A força do superego arcaico e sua atuação nos comportamentos dirigidos às vítimas, marca não apenas o sadismo presente nos atos dos homicidas em série, mas as características do movimento da compulsão à repetição, em que novas vítimas-objeto são destruídas, de modo que não há barreiras de contenção aos impulsos destrutivos – o que se demonstra pela escalada do sadismo e destrutividade a cada nova vítima. O caso de Marcelo retrata bem esta questão, em que o estupro e espancamento de suas vítimas deram lugar ao estrangulamento e ao vampirismo. Já no caso de Francisco, as condutas sexuais, se tornaram ainda mais violentas até a prática dos dois homicídios, em que o escavamento e esquartejamento dos corpos foram executados.

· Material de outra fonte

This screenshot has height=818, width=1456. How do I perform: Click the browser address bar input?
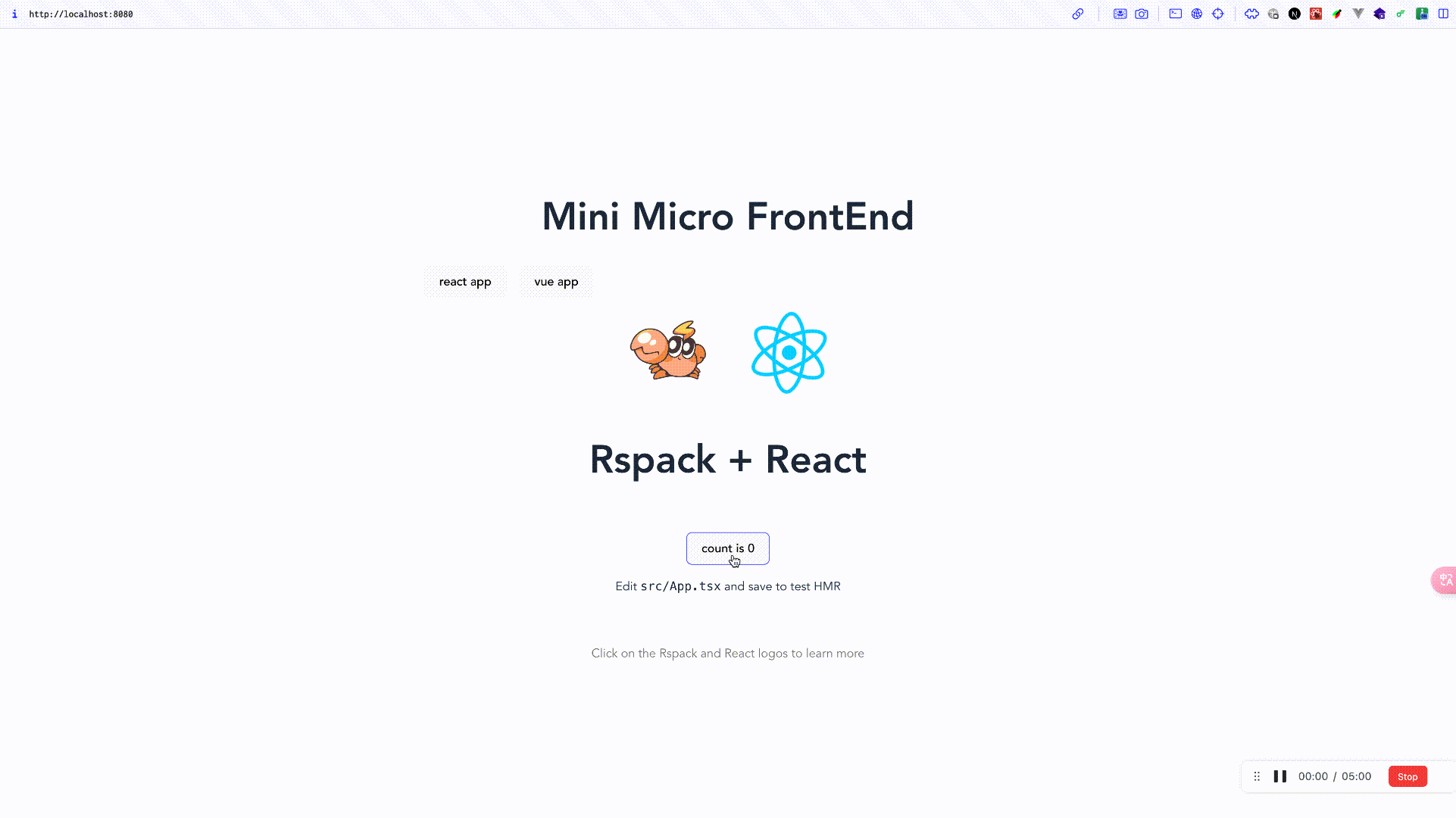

O que se observa nestes casos, é o prazer contido nas relações odiosas em que as fantasias inconscientes são dispostas na realidade externa. O ódio como uma realidade psíquica, passa a ser expresso na realidade externa, por meio da passagem ao ato em que a identificação projetiva está maciçamente presente e a destruição ao objeto edifica seus contornos. Por este motivo, os comportamentos destrutivos possuem um potencial erógeno,

em que infligir dor ao outro conduz à excitação - configuração do espectro prazeroso do ódio sádico. Por isso: “A ameaça fantasiada de aniquilamento, de destruição física e mental, é a fonte imediata de tentativas de repelir tanto a influência do objeto como a percepção do self sob o impacto do ódio”. (KERNBERG, 1995, p.218).

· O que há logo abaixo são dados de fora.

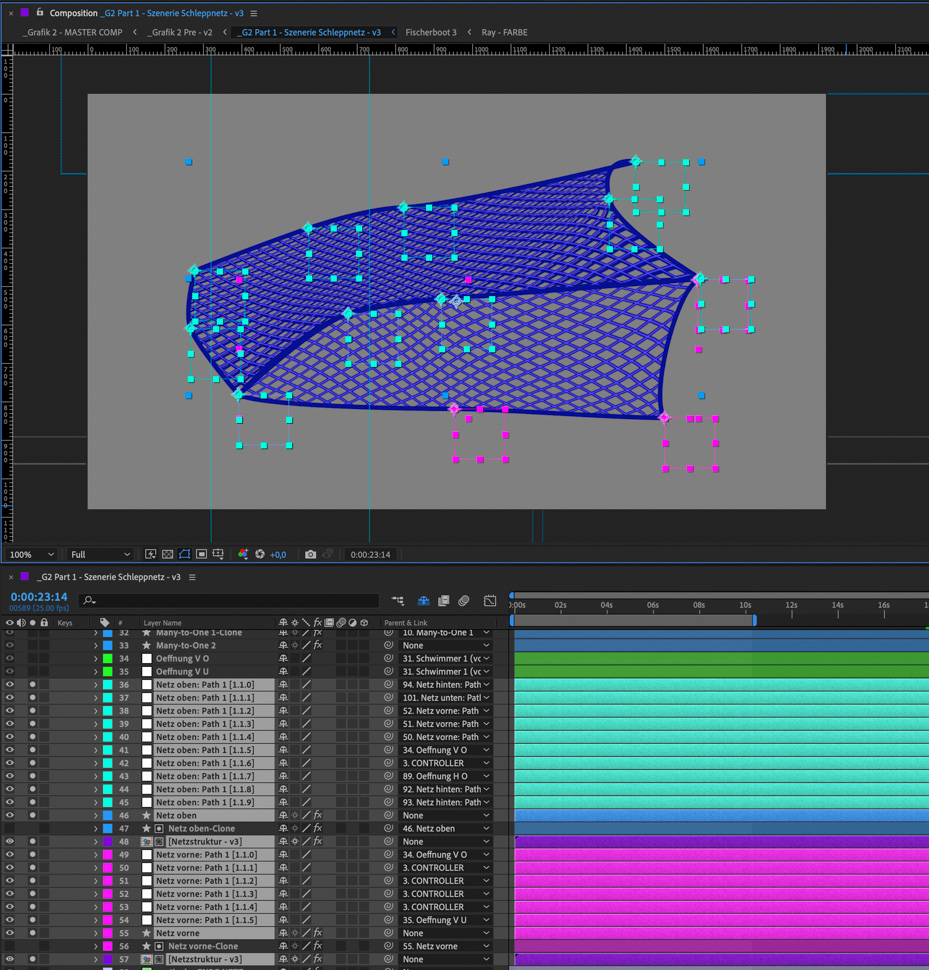Toggle the transparency grid in viewer
The image size is (929, 970).
coord(167,554)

Por esta via, o ódio se constitui como um estado afetivo derivado do prazer sádico de destruição, desprezo, crueldade e humilhação contra o objeto. Este objeto amado, do qual se esperava amor e acolhimento, diante da frustração se torna odiado e persecutório. O ódio advém da incapacidade de lidar com a frustração e se nutre da necessidade de aniquilamento. A compulsão à repetição se instaura e:

(...) o ódio primitivo em um nível intenso, contínuo, cria uma reação circular que não apenas perpetua, mas patologicamente, aumenta o ódio propriamente dito. Através de mecanismos projetivos, particularmente a identificação projetiva, a agressividade diante do objeto frustrante provoca a distorção do objeto, sendo então a frustração agora interpretada como um ataque deliberado. Este sentimento de ser atacado por um objeto anteriormente necessitado e amado é a experiência mais primitiva de amor traído e produz potentes ressonâncias ao longo de toda a sequência de estágios pré-edípicos e edípicos de desenvolvimento. (KERNBERG, 1995, p.219).

As relações objetais são internalizadas de modo distorcido, como salienta o autor, uma vez que o indivíduo vive uma experiência de um self agressivo e enraivecido e que se sente depreciado diante do objeto persecutório. O ódio passa a destruir as relações objetais, pela intensificação dos mecanismos de cisão, em que se observa a fragmentação e um mundo dividido em objetos bons e maus. As vítimas-objeto são postas neste jogo em que perseguidor e perseguido são faces de uma mesma situação, em que elas, ao reeditar os objetos internalizados de seus perpetradores, são aniquiladas, repetidas vezes.